Публика в этой камере была спокойная, урок не подселили. Обращало внимание отсутствие партийных деятелей и крупных советских работников. Зато имелось довольно много инженеров, бывших эмигрантов, тут же были все неоклассики, Бобрищев-Пушкин и даже встречались крупные царские чиновники. К последним относился инженер-путеец Костылев, занимавший видный пост в министерстве путей сообщения (то ли директор департамента, то ли товарищ министра в чине действительного статского советника). Он был уже весьма стар, но очень живой и веселый. За глаза его звали «Черномор», так как он имел и горб, и длинную узкую седую бороду. Костылев хорошо знал немецкий и французский. Поэтому Николай Федорович Шведов – мой первый соэтапник, – когда я стал жаловаться на потерю времени, порекомендовал Костылева в качестве учителя французского.
Черномор сначала удивился, потом согласился, добавив, что за успех не ручается, так как учебников нет, книг тоже (из библиотеки литературу на иностранных языках уже не выдавали). Я рассказал Костылеву о методе П.И. Вайгеля и результатах его применения. Черномор разгладил бороду и стал экзаменовать меня по немецкому. Я и склонял, и спрягал, и стихи Шиллера читал, и пословицы вспоминал. Он был очень заинтересован, мы начали занятия по французскому спряжением глагола «etre» и записали произношение сочетаний букв. Заниматься решили каждый день, благо других дел не было.
В первый же день после перевода из КОНа в кремль все побежали искать знакомых. Выяснилось, что часть обитателей кремля вывезена на другие лагпункты, чтобы освободить место для перестройки корпусов под тюрьму, другие, с большими «букетами», посажены в тюремный корпус № 1, переделанный из первой колонны. Те же, кто заканчивал срок в 1937 году, вывезены этапом (первый этап) на материк, в том числе и Лев Андреевич Флоринский – один из моих добрых знакомых, с которым нам впоследствии придется быть вместе. Бывшие библиотекари, в том числе Арапов, как «тяжеловесы» были под замком. Йодпром и Рыбпром и другие промыслы прекратили свою работу, заключенные были разбросаны по лагпунктам. Прекратило деятельность и проектно-сметное бюро, в завершение составив проект перестройки монастырских помещений в тюремные. П.А. Флоренский и другие видные сотрудники ПСБ, очевидно, были тоже под замком.

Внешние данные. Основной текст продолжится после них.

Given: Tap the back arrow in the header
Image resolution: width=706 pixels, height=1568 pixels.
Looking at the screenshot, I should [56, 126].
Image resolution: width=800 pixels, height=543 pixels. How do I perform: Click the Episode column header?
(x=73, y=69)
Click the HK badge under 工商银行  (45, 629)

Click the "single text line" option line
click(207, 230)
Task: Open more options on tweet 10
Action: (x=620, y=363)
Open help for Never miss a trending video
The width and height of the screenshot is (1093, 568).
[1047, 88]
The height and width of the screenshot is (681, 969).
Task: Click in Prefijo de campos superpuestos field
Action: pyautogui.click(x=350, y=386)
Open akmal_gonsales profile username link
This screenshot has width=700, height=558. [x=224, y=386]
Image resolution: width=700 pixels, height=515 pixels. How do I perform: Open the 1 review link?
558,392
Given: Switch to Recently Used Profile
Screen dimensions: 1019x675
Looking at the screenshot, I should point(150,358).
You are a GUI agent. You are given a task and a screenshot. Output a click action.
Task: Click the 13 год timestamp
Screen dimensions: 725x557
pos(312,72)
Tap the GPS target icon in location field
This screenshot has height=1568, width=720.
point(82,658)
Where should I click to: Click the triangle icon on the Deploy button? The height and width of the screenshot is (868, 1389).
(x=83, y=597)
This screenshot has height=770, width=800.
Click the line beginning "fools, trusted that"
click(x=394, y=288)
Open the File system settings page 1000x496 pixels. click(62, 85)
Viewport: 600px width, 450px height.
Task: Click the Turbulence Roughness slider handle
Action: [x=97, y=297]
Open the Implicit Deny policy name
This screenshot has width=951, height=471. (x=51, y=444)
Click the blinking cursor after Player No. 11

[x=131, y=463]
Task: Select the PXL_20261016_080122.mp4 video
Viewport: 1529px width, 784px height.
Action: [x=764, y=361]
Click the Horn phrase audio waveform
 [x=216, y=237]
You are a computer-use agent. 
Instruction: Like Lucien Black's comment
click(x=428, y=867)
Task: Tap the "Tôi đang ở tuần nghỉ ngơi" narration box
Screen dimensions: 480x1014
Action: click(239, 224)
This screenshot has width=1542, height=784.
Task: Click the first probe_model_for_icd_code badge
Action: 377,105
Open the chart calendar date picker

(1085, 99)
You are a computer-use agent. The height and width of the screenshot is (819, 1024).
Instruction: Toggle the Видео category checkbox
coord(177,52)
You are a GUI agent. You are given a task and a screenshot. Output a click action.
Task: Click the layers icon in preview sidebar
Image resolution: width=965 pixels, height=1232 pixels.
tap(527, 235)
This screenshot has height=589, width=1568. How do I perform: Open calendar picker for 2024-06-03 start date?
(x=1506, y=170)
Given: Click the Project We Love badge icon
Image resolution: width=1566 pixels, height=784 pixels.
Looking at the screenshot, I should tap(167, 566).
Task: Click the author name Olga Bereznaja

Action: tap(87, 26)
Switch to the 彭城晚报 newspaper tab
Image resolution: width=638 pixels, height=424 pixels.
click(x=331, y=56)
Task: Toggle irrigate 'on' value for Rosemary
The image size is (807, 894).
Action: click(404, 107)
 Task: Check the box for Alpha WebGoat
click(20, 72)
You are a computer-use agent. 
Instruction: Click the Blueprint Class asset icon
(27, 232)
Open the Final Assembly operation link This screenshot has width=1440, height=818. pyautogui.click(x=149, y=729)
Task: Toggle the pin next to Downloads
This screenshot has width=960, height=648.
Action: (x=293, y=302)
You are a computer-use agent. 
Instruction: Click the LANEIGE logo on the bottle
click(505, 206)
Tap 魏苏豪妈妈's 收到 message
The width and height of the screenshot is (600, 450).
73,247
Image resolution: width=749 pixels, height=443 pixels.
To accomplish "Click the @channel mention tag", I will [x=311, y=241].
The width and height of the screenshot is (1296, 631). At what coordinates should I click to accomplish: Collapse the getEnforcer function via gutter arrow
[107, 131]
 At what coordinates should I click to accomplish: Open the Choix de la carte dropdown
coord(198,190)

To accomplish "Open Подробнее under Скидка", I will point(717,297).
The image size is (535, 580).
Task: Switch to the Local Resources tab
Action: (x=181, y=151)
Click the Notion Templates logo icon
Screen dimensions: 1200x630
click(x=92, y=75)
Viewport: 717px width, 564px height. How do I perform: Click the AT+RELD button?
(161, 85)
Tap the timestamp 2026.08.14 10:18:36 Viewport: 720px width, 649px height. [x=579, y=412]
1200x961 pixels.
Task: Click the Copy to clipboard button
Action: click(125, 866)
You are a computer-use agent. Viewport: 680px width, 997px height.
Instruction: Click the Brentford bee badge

В кремлевских дворах было сравнительно малолюдно. Цветники во втором дворе уничтожены. Закрытые щитами окна первой колонны выглядели как ослепленные. Время от времени заключенных привлекали к работам в кремле: уборка строительного мусора, разгрузка и переноска кирпичей и т. п. Обычно для этого выводили две-три камеры. Как-то привлекли к работе цыганскую камеру. Цыгане не любили таких «привлечений», но режим был жестким, и отказываться они боялись. Так вот, эти труженики убирали строительный мусор, двигаясь как во сне. Особенно эффектно работал цыганский король Гога Парфенович Станеску. Этот огромный мужик тащил за веревку маленький банный тазик, где лежали два-три обломка кирпича. Двигался он медленно, наклонив могучую голову, с таким напряжением, словно тащил трактор.